Activity: In the entries that follow, which lines hold the string "agent"? List them.

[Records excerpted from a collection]
=====

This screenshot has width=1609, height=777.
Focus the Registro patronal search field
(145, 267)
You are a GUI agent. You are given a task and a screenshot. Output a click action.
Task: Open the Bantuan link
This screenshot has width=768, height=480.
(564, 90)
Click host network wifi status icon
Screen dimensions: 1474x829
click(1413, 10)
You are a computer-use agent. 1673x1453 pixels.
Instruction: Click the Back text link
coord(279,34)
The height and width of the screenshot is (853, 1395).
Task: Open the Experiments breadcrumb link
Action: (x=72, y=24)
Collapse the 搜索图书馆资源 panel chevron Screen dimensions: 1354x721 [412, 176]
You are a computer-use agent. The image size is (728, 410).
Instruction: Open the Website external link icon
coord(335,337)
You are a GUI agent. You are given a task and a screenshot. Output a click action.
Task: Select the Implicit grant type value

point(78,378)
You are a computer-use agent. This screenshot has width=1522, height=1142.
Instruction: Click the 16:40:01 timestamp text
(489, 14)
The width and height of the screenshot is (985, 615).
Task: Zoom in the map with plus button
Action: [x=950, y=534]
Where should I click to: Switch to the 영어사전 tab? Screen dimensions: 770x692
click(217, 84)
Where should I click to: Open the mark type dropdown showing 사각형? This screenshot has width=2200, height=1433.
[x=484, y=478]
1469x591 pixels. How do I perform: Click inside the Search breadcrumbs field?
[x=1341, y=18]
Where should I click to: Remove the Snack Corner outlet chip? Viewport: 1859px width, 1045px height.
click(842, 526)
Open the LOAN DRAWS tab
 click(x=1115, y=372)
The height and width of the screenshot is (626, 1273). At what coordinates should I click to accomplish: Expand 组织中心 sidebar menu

=====

Exercise result:
You are a GUI agent. You are given a task and a screenshot. Output a click action.
You are a computer-use agent. 1673x1453 pixels.
You are a computer-use agent. The image size is (728, 410).
You are a GUI agent. You are given a task and a screenshot. Output a click action.
You are a computer-use agent. This screenshot has width=1522, height=1142.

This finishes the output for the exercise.